There has been much debate about closures, corks versus screw caps and this is where I make the point that slow, discriminating oxidation such as found in barrels and through corks closures can be a very positive thing … depending. In choosing between the two types of closures there can be no definitive answer as to which is “best”, it is yet another winemaking choice with oxidative consequences for the final product. In a nutshell the effective difference between corks and the present generation of screwcaps is that the former allows tiny amounts of oxygen to progress through it into the wine and the latter provides a perfect seal. The choice impacts on how well the bank of antioxidants in the wine is preserved during cellaring and if the wine is constituted according to the conventional conception of fine wine – i.e. with an high redox potential (i.e. strong defences against oxidation) – under the screwcap the structure of the palate would not be expected to soften and the wine will not mature according to traditional expectations. On the other hand if the structure is already light and the wine very approachable, halting the progress of oxidative maturation of the wine could be critical to its survival over an acceptable period and preserving the flavours close to what they were at bottling would presumably also be acceptable.
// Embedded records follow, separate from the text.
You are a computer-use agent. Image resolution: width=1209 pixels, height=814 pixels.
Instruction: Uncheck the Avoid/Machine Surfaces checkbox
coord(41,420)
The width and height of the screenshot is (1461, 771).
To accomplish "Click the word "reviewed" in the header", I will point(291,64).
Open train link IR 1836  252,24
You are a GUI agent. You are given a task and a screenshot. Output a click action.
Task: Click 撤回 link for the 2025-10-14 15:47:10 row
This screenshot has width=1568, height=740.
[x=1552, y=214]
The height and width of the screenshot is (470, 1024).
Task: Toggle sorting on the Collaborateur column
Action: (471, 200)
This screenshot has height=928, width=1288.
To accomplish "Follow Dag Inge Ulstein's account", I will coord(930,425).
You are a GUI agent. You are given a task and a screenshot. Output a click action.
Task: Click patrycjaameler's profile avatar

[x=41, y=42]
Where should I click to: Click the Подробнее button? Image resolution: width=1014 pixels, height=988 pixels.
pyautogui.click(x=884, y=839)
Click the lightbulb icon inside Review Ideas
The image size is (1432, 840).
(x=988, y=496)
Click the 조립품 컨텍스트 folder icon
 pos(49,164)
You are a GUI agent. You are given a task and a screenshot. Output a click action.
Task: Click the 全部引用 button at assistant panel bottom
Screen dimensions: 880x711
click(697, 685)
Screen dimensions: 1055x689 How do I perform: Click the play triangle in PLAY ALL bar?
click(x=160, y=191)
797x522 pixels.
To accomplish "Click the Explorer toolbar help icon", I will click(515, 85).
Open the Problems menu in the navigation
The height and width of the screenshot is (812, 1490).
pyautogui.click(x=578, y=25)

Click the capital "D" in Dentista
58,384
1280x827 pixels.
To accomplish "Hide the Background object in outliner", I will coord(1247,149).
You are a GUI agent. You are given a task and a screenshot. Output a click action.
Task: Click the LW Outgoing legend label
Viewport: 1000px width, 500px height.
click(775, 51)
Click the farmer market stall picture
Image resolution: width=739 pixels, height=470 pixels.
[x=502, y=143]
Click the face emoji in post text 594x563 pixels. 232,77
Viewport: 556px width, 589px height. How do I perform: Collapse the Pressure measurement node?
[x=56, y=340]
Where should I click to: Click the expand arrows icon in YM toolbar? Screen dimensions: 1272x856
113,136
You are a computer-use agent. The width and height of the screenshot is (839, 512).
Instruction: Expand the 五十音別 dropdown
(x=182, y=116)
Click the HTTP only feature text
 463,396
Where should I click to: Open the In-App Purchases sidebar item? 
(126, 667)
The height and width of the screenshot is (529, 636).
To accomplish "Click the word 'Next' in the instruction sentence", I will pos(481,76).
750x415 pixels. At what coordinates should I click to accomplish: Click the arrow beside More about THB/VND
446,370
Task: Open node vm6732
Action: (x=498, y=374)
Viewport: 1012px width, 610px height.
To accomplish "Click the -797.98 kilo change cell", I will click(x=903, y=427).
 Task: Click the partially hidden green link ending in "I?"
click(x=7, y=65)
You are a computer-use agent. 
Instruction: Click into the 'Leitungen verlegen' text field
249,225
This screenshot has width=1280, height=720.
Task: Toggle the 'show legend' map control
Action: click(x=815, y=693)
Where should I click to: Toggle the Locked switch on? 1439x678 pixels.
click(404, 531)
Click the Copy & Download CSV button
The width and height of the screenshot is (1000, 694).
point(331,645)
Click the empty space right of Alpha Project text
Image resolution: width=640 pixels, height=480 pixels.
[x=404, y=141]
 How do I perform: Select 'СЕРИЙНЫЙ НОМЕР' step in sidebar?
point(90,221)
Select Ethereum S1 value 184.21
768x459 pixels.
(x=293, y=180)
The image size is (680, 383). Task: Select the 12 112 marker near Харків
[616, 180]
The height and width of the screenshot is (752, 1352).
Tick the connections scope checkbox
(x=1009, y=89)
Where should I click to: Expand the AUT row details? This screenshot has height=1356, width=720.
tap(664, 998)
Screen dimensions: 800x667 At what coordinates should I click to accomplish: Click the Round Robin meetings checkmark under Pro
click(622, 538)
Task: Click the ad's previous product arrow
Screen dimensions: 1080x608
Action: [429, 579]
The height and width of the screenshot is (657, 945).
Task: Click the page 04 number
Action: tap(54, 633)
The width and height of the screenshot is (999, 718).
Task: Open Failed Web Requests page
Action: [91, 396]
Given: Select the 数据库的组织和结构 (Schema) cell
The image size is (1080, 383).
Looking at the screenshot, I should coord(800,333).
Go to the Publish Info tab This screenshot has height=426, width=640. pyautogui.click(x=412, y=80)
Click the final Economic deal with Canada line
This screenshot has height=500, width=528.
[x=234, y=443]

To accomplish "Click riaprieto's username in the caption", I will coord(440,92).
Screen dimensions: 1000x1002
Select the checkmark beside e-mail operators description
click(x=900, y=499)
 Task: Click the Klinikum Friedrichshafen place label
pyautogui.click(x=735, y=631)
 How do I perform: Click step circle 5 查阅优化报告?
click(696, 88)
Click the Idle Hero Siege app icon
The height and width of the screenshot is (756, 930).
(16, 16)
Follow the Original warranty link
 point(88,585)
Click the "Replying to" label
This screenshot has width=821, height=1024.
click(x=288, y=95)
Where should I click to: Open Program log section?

The anti-oxidative (redox) potential of wines is not always evident from tasting – particularly with respect to whites and this is presumably because not all their reductive potential is associated with phenolics. Thus the best choice of closure for a given wine is not always self-evident. If the wine antioxidants are starved of oxygen the “redox” equilibrium in the system will assume a different point of balance and the anti-oxidants are now able to attack other naturally occurring sulphur containing compounds in the wine, transforming them to products which may have unattractive smells or others which repress one’s ability to smell much of the fragrance already there. Furthermore the palate will start to taste more structured – leaner and harder – than it did even at bottling. A prerequisite for reaching appropriate wine maturity therefore has to be that the total oxidation available to a wine has to be sufficient to moderate the structure of the wine to a point where it is aesthetically acceptable. There is no doubt that slowness of oxidation mediated by barrel or cork is the safest and most gentle way of reaching this endpoint. Since bottle maturation of fine wine is by far the longest part of the process, if the endpoint of the oxidation is reached such thatmaturation under cork is not necessary, it would not be surprising that the results under screwcap appear qualitatively different. If the desirable endpoint of oxidation is not reached and the wine then resides in a bottle under screwcap there can be unexpected consequences.